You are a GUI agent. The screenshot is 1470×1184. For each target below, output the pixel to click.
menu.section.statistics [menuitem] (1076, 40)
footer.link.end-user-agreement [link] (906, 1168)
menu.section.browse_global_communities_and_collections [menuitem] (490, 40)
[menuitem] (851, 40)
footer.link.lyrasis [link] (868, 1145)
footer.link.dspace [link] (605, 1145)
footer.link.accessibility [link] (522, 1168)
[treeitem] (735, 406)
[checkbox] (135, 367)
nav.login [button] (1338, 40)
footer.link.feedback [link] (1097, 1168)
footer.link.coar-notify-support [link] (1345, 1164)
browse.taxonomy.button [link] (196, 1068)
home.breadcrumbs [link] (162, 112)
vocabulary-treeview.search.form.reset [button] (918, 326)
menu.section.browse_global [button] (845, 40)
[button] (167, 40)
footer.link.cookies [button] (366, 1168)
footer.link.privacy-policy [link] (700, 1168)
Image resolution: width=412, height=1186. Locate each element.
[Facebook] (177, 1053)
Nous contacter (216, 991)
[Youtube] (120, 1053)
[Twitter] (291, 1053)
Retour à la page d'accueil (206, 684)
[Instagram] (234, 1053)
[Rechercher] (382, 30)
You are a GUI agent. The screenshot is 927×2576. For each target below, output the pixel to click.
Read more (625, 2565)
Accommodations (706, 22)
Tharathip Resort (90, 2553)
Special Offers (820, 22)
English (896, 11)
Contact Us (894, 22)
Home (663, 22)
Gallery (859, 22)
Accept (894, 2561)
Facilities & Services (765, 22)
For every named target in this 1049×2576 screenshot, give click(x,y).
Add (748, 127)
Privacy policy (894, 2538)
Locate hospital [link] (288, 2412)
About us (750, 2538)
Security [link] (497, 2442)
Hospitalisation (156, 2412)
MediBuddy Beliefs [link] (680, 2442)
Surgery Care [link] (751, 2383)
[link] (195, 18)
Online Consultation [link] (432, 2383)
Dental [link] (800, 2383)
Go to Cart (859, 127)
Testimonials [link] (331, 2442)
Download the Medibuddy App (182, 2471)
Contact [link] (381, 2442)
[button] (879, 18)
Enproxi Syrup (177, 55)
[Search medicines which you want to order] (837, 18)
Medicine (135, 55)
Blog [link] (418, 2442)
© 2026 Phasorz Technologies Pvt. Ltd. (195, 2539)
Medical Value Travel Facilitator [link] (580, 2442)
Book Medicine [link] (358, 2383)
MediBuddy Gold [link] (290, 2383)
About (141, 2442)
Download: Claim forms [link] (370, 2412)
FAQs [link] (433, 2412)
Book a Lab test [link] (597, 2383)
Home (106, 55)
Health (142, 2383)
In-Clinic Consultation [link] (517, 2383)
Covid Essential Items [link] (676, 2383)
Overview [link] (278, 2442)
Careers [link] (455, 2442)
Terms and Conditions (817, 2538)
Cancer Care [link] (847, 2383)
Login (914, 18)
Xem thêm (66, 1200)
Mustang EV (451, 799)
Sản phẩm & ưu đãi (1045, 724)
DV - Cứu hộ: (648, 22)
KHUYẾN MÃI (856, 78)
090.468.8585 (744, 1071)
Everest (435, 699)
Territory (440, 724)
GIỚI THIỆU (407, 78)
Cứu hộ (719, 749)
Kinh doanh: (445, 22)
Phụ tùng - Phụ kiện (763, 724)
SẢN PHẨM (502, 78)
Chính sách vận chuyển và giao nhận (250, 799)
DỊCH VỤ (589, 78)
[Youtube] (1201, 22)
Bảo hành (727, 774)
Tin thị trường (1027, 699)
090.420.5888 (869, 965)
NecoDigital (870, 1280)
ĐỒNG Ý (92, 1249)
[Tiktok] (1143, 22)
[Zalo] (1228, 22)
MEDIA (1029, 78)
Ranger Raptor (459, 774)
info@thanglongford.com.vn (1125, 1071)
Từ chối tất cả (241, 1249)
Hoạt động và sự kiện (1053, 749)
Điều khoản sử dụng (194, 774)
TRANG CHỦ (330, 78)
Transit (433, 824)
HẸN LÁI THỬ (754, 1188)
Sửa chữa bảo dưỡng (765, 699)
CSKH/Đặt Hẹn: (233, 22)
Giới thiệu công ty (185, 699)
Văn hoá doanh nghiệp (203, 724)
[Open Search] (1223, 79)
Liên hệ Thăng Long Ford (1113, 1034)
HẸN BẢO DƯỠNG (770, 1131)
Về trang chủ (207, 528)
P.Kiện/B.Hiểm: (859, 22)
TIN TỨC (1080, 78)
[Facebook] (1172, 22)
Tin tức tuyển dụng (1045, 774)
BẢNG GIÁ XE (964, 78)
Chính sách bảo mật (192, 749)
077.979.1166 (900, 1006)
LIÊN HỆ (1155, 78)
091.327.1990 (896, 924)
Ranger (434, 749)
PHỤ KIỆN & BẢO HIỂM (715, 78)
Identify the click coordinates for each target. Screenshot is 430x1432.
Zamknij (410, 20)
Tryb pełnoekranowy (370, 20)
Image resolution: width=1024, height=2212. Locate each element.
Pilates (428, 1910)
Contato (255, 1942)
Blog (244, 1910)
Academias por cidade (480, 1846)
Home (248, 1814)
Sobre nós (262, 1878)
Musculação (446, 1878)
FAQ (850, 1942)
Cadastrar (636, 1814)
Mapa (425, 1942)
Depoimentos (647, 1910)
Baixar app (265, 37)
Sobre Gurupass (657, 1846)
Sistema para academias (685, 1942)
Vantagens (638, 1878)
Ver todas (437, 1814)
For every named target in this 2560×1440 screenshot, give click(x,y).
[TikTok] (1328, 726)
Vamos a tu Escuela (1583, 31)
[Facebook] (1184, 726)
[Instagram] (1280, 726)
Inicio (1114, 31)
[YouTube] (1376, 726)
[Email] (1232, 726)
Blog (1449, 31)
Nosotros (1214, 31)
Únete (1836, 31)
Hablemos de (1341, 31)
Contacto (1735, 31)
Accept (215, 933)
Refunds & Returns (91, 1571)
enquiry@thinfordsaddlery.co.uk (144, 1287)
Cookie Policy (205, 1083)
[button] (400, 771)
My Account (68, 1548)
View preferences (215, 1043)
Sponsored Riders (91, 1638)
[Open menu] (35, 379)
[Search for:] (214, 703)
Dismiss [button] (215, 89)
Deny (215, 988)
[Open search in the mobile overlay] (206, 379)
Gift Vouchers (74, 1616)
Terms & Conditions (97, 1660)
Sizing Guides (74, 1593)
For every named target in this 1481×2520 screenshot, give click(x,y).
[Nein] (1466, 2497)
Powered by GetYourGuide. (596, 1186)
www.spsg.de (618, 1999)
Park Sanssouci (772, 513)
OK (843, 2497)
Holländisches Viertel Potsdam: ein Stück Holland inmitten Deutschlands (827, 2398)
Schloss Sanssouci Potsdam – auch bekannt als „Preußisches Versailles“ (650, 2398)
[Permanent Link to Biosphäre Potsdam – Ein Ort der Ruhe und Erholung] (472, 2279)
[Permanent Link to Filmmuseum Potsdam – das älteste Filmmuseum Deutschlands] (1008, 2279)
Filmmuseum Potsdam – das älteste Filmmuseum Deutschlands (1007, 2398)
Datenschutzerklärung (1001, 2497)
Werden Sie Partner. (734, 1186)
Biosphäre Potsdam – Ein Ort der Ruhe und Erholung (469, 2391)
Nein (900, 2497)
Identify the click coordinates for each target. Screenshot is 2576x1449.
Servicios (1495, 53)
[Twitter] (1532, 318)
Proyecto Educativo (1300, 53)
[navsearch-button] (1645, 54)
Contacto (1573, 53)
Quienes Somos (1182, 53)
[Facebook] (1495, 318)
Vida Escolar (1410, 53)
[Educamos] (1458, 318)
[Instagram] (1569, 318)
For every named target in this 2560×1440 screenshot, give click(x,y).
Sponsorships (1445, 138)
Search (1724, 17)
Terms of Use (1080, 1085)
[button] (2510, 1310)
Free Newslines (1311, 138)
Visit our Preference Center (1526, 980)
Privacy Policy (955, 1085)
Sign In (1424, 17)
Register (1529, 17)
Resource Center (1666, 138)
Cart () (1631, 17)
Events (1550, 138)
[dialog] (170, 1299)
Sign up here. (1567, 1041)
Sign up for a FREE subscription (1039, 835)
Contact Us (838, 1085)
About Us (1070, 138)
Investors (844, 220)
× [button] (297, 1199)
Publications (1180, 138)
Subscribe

◇ ◇ ◇ ◇

Extract each line holding the word "Center" from the records.

Visit our Preference Center (1526, 980)
Resource Center (1666, 138)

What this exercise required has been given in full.